These pages represent summary data provided by Osco Pharmacy (An Albertson’s Company) to the Chicago Asthma Consortium for the purpose of asthma surveillance in the City of Chicago. All data was provided using coded identifiers with all personal identifying information removed to protect patient confidentiality. The database contains records for all prescriptions for asthma-related medications grouped by drug class. This data included prescriptions filled by individuals residing in the City of Chicago and covered the time period of 12/1/00 to 11/30/01. The records included both the zip code of patient residence and the zip code of the physician or provider office. No more detailed address information was provided and an individual patient could not be identified from the database. The strength of this database is that it includes patients of all payer types, not just Medicaid or a single HMO. The limitations of this approach are that individuals are identified by asthma-related prescriptions rather than diagnosis, hence patients with other less common diseases such as COPD or sarcoidosis, which are treated using similar medications may also be included. This is less of a problem with the pediatric age group. Another limitation is that patients, while tending to obtain their medications at one site, are by no means required to do so. The analysis performed on this data is done with the realization that patients may also obtain medications from other pharmacies, mail order, or through physician samples.

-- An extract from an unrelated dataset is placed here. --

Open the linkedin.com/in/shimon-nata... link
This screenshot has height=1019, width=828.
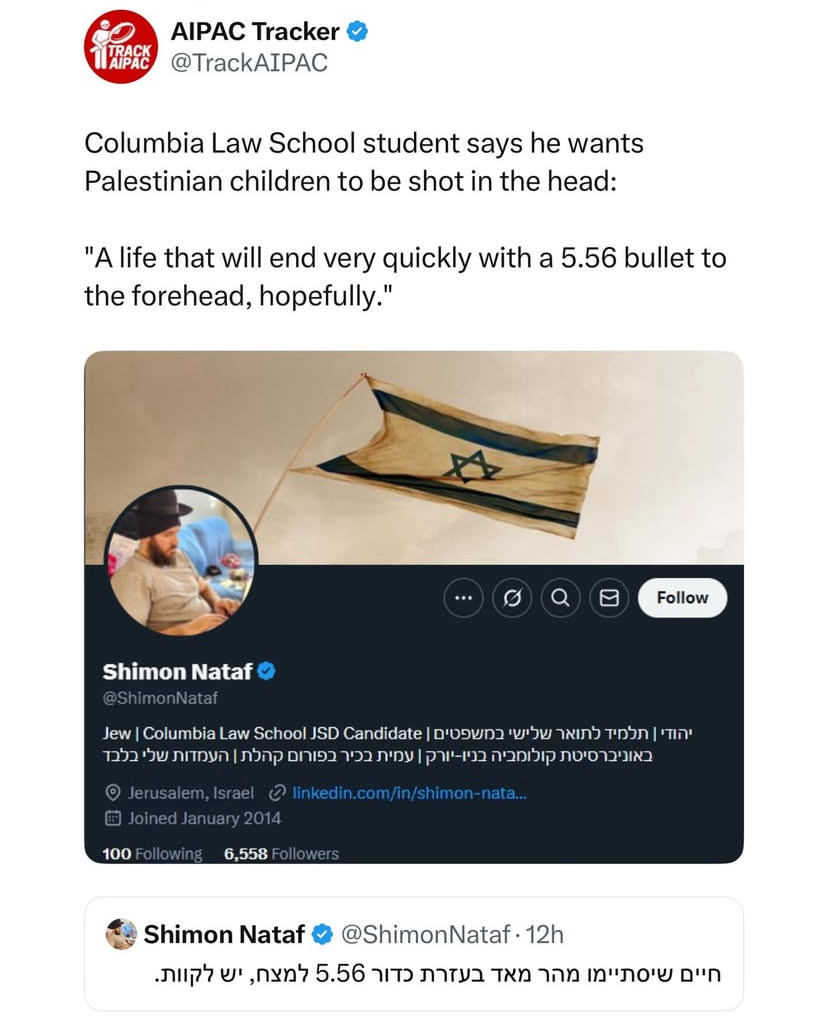click(x=409, y=792)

Percentage of pediatric patients with appropriate asthma therapy
This analysis attempts to extrapolate the percentage of patients with appropriate care in each zip code using prescription data provided by Osco pharmacy (An Albertson’s Company). The group under consideration includes all patients filling more than one prescription for asthma-related medications. These criteria were adopted to exclude those patients who might fill a single prescription at an Osco pharmacy, but receive the majority of their prescriptions through some other source such as a mail order pharmacy. A patient was judged to have at least daily use of beta agonists during that year if three or more prescriptions for beta agonists were filled by that individual in a twelve-month period. If less than three canisters of inhaled steroids were filled by that same individual, their inhaled steroid therapy was judged to be sub-optimal. Patients using less than daily-inhaled beta agonists (less than three beta agonist canisters filled per year) may not need inhaled steroid therapy and were judged (for the purpose of this analysis) as receiving adequate inhaled steroid therapy. The data represents the percent of patients age 3-17 or age 18-64 residing within a given zip code with adequate inhaled steroid therapy.
Adequacy of Inhaled Steroid Use by Zip Code of Provider
It is of interest to note not only where patients are living, but also where they are receiving care, and the adequacy of that care. In this analysis, the zip code of providers writing prescriptions for asthma related medications was used. The criteria described in “Percentage of pediatric patients with appropriate asthma therapy” was used to determine the proportion of patients treated by providers within a given zip code who had adequate asthma therapy. The maps in this section display the percentage of patients with appropriate use of inhaled steroids grouped by the zip code of the provider writing the prescription. The intent of the page is to help target educational programs towards physicians or providers.